According to "Black Girls Matter: Pushed Out, Overpoliced and Underprotected" (pdf), a report from the African American Policy Forum, black and Latina girls who are suspended are more likely to drop out of school and face the juvenile-justice system. The Rights4Girls website reports that 66 percent of incarcerated girls are girls of color, even though they make up only 22 percent of the general youth population. Seventy-three percent of girls in the juvenile-justice system report histories of physical and sexual abuse, and 40 percent are LGBTQ youths.
Changing laws and policies around prostitution and expulsion is only one step toward changing the systems of oppression that really generate the disparities, just as helping students of color score higher on standardized tests isn’t sufficient to overturn the systems of oppression that keep them from reaching their potential. In an era in which “disruption” and deconstruction of school districts are seen as victories, we seldom see replacements for the former arrangements that take on patriarchy and white supremacy.
The speakers at Rights4Girls reinforced the notion that dismantling systems of patriarchy requires changing laws like those around prostitution, but it also demands the promotion of healthy forms of masculinity. Likewise, ending harsh disciplinary school practices, inequitable funding structures and racist curricula requires that we replace them with positive models. Protecting girls also requires unlearning how we insidiously shame and abuse girls and women, including in schools, and it requires an education-reform strategy that is fundamentally different from what is offered currently.
If education reform isn’t specifically trying to replace systems of patriarchy and white supremacy, what exactly are we doing?
At the culminating speech of the DNC, Democratic presidential nominee Hillary Clinton said, “So let’s put ourselves in the shoes of young black and Latino men and women who face the effects of systemic racism and are made to feel like their lives are disposable.”

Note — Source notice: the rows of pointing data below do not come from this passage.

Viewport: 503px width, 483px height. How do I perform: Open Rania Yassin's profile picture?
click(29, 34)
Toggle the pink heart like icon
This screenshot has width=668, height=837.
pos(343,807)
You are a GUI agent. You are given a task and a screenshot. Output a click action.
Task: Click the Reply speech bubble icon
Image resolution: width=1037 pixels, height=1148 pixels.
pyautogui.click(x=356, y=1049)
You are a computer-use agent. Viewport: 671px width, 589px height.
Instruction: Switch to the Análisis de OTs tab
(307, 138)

Rights4Girls’ explicit efforts to replace patriarchy should be copied in education. It’s become clear that “gap closing” isn’t a substantive goal. From New Orleans to Newark, N.J., we’ve learned that there are too many nefarious ways to close an achievement gap. We’ve removed worker protections and fired female teachers in the name of closing gender gaps in employment. We expel girls and boys of color, writing them off as unavoidable casualties in the battle to close the achievement gap. And we’ve funded and empowered white, paternalistic organizations to implement these approaches.

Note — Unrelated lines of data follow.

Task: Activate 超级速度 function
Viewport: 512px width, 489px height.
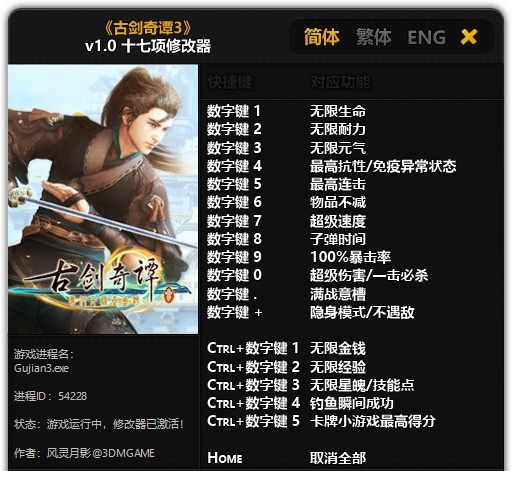Action: click(x=338, y=221)
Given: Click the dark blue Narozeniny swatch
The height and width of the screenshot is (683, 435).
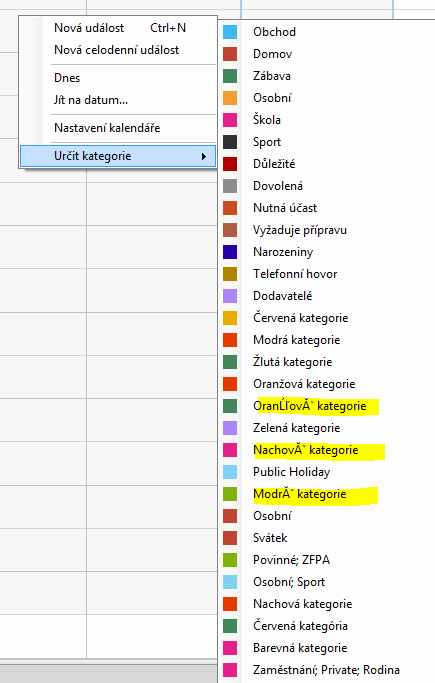Looking at the screenshot, I should click(230, 252).
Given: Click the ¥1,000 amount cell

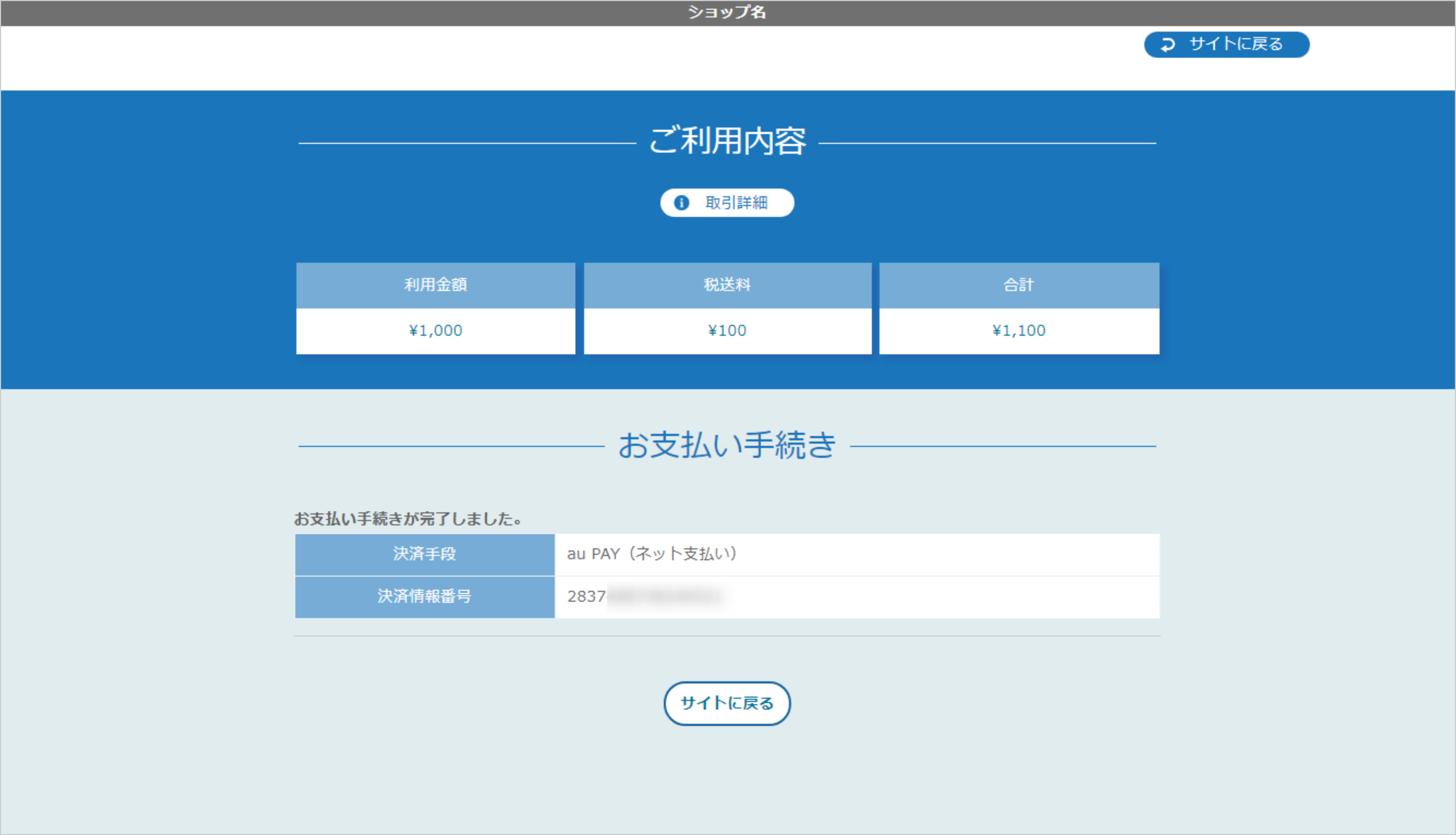Looking at the screenshot, I should [x=436, y=330].
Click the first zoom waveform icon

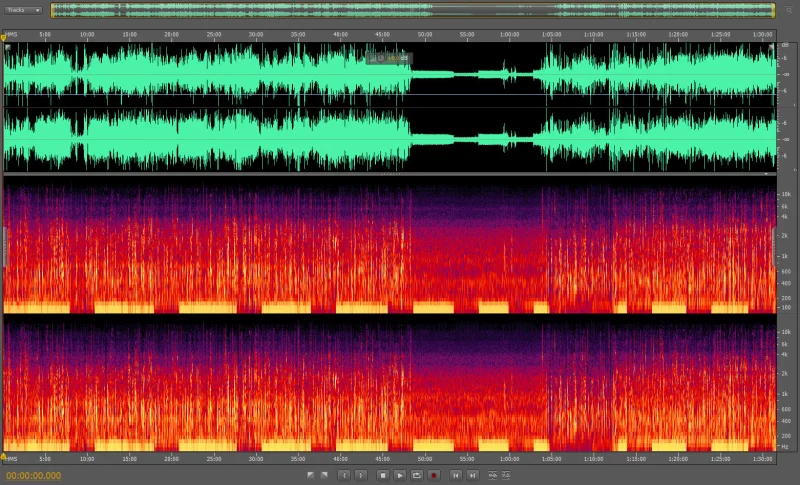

Addressing the root causes of racism and, just as important, sexism requires upending something far more fundamental than school autonomy and test-based accountability.

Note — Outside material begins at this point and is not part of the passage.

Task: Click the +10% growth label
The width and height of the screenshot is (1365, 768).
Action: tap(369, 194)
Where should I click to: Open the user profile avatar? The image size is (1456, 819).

It’s time we stopped thinking that moving furniture in the same chauvinistic living room is the same as extracting its sexist foundation. Rights4Girls’ example teaches us that education reform can be more a tool of patriarchy and racism than a solution. We have to do more than put ourselves in the shoes of young black and Latino men and women. We must hold ourselves accountable for ending patriarchy and systemic racism.
This story was produced by the Hechinger Report, a nonprofit, independent news organization focused on inequality and innovation in education, in a partnership with The Root.